Hospital in England, specialising in homeopathic treatments

Bristol Homeopathic Hospital was a hospital in the city of Bristol in southwest England, specialising in homeopathic treatments. The Hampton House building, designed by George Oatley, is a Grade II listed building. Hampton House is now being used as the student health service for Bristol University, offering a range of services to the students of the university.

==History==
The hospital was founded as a dispensary in 1832 and became a hospital in 1852.

From 1925, the hospital was based in its own building, Hampton House, in the Cotham area of Bristol. It joined the National Health Service in 1948. On 7 January 2013, the hospital moved operations from Cotham to the South Bristol Community Hospital. In-patient services had been provided at Hampton House until 1986, when they were moved to the Bristol Eye Hospital, with out-patients continuing at Hampton House.

Homeopathic services ceased at the hospital in October 2015, partly in response to a 10:23 Campaign, which opposed the public funding of homeopathy, led by the Good Thinking Society and public figures such as Simon Singh and Edzard Ernst. University Hospitals Bristol confirmed to the clinical commissioning group (CCG) that it would cease to offer homeopathic therapies from October 2015, at which point homeopathic therapies would no longer be included in the contract.

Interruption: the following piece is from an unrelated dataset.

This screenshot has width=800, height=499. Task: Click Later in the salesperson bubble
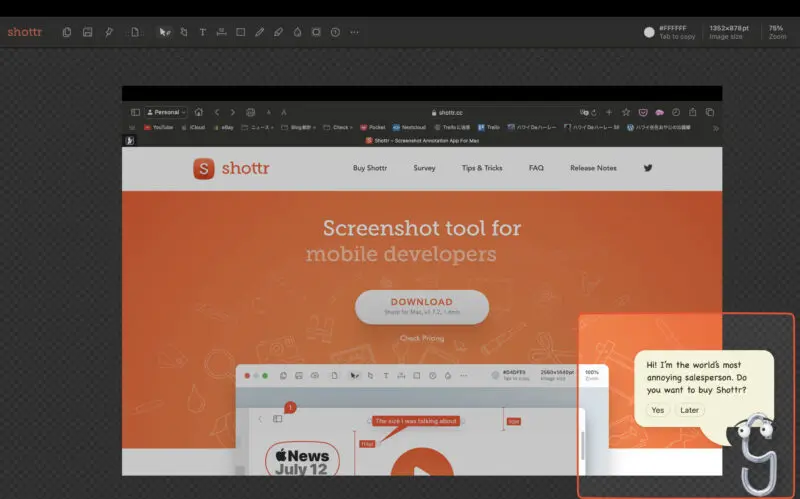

Homeopathic services in the Bristol area were relocated to the Portland Centre for Integrative Medicine, described as "a new independent social enterprise." In response to a Freedom of Information Act request, Bristol CCG revealed in 2015 that "there are currently no (NHS) contracts for homeopathy in place with the Portland Centre."

The grounds of the old hospital are now used by Bristol University, housing its health service, counseling service and disabilities service, as well as its department of philosophy and multi-faith chaplaincy.